◆ GOAL
Repeat the data verbatim, starting with the line containing "Click today's high temperature 12°" and ending with the line containing "Action: point(112,486)", both lines included.
>> start
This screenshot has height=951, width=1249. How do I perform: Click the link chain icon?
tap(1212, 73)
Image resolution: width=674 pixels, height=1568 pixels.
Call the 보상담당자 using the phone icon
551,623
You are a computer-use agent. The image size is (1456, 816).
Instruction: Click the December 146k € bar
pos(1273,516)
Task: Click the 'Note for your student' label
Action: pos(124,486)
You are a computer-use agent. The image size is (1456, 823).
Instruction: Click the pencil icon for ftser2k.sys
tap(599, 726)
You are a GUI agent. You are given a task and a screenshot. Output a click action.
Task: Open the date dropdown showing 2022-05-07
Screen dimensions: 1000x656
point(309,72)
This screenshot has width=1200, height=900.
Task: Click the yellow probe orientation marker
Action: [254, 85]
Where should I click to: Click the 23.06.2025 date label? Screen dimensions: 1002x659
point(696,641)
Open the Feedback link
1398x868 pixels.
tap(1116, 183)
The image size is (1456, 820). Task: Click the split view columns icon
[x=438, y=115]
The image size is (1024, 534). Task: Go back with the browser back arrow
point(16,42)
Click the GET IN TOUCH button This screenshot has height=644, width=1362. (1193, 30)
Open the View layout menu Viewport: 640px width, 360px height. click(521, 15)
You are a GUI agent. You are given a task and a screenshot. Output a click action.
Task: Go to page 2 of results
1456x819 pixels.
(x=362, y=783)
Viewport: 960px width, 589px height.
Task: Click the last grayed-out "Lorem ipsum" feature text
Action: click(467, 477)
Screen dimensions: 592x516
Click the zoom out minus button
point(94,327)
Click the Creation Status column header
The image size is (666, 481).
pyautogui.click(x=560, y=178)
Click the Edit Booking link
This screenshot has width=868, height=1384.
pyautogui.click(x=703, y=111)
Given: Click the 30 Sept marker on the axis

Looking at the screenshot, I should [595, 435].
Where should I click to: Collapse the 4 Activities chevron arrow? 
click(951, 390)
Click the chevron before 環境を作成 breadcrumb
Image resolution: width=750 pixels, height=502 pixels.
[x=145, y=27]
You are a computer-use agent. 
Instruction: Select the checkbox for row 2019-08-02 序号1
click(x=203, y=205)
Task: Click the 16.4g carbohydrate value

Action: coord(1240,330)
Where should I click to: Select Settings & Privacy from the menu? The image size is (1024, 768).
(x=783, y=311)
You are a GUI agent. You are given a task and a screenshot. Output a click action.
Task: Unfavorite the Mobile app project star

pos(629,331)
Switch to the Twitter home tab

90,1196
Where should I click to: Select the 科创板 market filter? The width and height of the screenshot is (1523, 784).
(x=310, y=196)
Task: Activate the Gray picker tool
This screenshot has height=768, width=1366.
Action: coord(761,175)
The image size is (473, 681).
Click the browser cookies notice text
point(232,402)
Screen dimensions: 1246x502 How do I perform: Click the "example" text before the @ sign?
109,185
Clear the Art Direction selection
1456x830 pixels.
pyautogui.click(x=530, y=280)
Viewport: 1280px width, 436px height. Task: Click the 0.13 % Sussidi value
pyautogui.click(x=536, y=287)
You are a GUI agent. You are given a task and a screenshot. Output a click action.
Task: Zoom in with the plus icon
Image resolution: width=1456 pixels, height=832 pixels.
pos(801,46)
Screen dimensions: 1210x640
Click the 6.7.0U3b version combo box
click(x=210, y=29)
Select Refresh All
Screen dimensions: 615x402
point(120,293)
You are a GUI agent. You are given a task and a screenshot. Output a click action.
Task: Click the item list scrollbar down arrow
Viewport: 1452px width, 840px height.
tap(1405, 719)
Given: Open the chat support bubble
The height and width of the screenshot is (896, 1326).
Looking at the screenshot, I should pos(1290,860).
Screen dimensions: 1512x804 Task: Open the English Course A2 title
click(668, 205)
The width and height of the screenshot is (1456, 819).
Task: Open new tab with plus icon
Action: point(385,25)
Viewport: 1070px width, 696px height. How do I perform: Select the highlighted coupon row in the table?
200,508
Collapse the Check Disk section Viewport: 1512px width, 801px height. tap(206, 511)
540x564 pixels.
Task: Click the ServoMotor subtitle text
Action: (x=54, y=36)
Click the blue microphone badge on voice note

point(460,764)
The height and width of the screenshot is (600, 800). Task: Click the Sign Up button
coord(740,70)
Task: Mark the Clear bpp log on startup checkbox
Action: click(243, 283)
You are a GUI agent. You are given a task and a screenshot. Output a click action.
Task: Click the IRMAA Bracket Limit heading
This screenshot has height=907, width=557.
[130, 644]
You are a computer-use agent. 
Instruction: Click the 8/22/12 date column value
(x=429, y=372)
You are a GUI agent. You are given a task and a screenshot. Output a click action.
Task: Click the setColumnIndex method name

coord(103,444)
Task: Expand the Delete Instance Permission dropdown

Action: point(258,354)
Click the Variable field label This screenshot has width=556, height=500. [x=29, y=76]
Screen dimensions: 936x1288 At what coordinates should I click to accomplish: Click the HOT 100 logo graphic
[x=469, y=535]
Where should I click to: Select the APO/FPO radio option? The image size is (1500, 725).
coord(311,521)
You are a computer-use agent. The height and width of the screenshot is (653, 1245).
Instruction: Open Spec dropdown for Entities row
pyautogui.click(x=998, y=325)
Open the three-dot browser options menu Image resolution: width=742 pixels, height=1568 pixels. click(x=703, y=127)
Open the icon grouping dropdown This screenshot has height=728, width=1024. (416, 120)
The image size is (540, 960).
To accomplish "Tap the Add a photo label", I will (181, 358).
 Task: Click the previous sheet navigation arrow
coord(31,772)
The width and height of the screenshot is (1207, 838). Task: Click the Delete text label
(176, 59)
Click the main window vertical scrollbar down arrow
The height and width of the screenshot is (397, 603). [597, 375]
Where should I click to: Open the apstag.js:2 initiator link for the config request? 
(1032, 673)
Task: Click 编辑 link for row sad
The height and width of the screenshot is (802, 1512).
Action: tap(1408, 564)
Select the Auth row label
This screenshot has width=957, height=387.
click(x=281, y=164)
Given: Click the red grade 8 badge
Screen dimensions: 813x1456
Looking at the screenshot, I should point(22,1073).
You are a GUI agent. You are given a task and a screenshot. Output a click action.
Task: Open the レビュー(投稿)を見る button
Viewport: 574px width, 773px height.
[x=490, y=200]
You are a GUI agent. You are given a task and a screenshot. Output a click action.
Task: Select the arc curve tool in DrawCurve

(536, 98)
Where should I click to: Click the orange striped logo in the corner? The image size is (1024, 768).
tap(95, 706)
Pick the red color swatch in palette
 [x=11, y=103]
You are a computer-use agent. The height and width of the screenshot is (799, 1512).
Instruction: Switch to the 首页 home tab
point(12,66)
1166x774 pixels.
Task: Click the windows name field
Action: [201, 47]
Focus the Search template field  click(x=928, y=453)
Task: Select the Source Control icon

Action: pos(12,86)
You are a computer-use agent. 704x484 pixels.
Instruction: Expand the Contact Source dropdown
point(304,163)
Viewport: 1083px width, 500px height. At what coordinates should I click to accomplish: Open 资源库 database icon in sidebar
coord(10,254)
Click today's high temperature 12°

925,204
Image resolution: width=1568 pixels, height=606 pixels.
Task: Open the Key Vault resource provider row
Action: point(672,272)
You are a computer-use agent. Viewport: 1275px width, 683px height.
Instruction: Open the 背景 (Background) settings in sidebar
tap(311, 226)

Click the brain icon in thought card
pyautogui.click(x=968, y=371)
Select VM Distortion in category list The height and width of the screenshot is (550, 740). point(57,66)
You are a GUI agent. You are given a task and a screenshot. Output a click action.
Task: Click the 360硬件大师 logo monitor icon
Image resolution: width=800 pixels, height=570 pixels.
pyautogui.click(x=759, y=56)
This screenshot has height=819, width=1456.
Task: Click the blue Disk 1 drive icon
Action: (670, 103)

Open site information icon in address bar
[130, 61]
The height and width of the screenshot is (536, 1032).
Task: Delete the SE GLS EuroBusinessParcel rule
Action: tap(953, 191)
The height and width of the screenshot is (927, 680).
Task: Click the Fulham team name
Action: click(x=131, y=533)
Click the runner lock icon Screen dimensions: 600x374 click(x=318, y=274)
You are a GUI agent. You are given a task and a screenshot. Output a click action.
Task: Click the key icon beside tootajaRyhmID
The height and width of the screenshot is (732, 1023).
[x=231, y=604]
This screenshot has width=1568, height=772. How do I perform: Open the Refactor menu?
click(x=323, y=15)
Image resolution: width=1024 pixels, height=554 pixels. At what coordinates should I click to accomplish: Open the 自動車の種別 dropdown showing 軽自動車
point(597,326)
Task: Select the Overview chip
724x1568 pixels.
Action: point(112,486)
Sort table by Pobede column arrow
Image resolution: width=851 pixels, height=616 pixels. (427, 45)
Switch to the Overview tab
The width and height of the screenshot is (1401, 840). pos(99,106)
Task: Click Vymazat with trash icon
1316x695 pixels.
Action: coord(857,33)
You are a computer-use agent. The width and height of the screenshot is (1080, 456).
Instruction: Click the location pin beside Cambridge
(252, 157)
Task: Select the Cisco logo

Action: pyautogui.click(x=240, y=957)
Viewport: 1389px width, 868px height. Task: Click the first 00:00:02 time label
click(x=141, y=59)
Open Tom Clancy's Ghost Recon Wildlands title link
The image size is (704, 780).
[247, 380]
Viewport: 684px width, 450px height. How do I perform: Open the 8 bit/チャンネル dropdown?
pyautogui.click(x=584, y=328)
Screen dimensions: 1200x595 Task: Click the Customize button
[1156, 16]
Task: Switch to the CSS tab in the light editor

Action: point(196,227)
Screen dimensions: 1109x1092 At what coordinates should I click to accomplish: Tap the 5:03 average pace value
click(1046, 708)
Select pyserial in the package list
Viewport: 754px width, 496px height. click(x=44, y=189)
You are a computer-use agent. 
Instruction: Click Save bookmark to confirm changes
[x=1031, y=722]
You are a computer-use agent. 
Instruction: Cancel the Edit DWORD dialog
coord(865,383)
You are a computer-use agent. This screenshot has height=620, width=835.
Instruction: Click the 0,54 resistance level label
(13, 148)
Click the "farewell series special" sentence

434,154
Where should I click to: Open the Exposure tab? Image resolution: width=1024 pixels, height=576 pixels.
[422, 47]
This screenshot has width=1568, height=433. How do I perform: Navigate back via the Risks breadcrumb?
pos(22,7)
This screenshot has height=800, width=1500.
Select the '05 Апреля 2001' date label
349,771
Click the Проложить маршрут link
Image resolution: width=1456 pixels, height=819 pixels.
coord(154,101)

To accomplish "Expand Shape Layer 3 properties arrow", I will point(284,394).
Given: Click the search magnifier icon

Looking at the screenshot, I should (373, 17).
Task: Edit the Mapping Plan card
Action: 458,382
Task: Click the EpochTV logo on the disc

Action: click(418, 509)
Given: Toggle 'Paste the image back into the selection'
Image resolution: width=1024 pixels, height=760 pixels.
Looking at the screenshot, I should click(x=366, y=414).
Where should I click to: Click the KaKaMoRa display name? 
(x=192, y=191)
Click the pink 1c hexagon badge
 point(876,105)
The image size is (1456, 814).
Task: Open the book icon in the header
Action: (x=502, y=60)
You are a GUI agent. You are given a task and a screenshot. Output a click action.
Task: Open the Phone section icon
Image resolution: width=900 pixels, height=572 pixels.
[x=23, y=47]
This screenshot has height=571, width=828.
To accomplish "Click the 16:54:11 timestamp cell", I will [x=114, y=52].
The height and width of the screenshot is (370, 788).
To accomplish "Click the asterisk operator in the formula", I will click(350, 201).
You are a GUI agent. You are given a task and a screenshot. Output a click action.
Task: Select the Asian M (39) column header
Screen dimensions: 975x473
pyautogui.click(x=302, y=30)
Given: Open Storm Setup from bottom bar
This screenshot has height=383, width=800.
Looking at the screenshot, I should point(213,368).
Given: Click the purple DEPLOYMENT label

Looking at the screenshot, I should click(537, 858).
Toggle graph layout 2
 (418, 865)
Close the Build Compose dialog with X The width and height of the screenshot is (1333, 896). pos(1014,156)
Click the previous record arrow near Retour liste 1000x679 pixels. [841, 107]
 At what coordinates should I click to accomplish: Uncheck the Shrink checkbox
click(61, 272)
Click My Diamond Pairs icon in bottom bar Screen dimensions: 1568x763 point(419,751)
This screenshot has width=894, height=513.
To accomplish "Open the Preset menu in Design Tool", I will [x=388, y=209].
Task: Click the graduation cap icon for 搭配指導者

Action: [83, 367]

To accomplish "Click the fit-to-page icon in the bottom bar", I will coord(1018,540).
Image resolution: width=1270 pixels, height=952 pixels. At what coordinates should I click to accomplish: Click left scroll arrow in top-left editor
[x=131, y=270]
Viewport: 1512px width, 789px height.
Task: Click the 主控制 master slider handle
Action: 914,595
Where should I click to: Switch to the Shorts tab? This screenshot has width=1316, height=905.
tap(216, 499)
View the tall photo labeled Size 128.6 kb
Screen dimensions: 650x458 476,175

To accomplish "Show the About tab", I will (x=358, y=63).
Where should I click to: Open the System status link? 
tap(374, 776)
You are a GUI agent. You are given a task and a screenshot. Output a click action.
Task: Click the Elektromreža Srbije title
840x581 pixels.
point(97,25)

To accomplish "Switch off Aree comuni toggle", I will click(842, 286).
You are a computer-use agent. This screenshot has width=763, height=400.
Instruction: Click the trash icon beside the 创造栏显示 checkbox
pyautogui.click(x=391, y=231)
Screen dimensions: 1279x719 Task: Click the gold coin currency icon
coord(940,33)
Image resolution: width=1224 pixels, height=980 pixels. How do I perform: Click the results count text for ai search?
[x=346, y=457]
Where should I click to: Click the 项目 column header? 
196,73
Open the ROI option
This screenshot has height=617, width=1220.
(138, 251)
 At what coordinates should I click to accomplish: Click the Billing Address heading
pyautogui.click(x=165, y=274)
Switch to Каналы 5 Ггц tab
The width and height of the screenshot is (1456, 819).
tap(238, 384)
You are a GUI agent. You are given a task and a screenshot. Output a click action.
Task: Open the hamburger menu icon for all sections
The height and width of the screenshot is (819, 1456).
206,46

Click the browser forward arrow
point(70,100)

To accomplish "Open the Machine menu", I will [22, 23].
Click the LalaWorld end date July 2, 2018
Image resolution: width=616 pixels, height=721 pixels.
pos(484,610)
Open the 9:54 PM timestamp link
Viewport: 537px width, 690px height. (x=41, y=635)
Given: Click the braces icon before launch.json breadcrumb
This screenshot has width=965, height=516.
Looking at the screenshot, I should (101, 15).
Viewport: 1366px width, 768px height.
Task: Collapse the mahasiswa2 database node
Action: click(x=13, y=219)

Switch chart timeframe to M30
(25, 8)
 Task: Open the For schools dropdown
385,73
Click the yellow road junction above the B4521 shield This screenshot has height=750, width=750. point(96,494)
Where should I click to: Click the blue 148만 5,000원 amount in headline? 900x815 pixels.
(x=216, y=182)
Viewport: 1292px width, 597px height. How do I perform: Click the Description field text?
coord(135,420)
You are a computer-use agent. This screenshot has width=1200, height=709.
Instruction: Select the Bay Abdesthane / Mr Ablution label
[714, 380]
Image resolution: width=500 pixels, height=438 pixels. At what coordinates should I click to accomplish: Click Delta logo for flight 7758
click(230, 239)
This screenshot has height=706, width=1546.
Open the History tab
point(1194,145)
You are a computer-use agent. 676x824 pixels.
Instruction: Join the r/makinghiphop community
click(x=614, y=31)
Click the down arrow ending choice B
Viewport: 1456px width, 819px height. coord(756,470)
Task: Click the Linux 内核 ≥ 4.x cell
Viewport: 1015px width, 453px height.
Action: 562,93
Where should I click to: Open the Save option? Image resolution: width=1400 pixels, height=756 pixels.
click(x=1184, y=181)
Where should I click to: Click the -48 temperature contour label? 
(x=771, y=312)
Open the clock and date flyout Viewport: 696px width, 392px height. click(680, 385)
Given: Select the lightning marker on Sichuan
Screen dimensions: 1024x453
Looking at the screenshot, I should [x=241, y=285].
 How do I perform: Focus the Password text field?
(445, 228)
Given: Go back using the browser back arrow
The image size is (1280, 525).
>> end
◆ ANSWER TO THIS EXERCISE
Click today's high temperature 12°

925,204
Image resolution: width=1568 pixels, height=606 pixels.
Task: Open the Key Vault resource provider row
Action: point(672,272)
You are a computer-use agent. Viewport: 1275px width, 683px height.
Instruction: Open the 背景 (Background) settings in sidebar
tap(311, 226)

Click the brain icon in thought card
pyautogui.click(x=968, y=371)
Select VM Distortion in category list The height and width of the screenshot is (550, 740). point(57,66)
You are a GUI agent. You are given a task and a screenshot. Output a click action.
Task: Click the 360硬件大师 logo monitor icon
Image resolution: width=800 pixels, height=570 pixels.
pyautogui.click(x=759, y=56)
This screenshot has height=819, width=1456.
Task: Click the blue Disk 1 drive icon
Action: (670, 103)

Open site information icon in address bar
[130, 61]
The height and width of the screenshot is (536, 1032).
Task: Delete the SE GLS EuroBusinessParcel rule
Action: tap(953, 191)
The height and width of the screenshot is (927, 680).
Task: Click the Fulham team name
Action: click(x=131, y=533)
Click the runner lock icon Screen dimensions: 600x374 click(x=318, y=274)
You are a GUI agent. You are given a task and a screenshot. Output a click action.
Task: Click the key icon beside tootajaRyhmID
The height and width of the screenshot is (732, 1023).
[x=231, y=604]
This screenshot has width=1568, height=772. How do I perform: Open the Refactor menu?
click(x=323, y=15)
Image resolution: width=1024 pixels, height=554 pixels. At what coordinates should I click to accomplish: Open the 自動車の種別 dropdown showing 軽自動車
point(597,326)
Task: Select the Overview chip
724x1568 pixels.
Action: point(112,486)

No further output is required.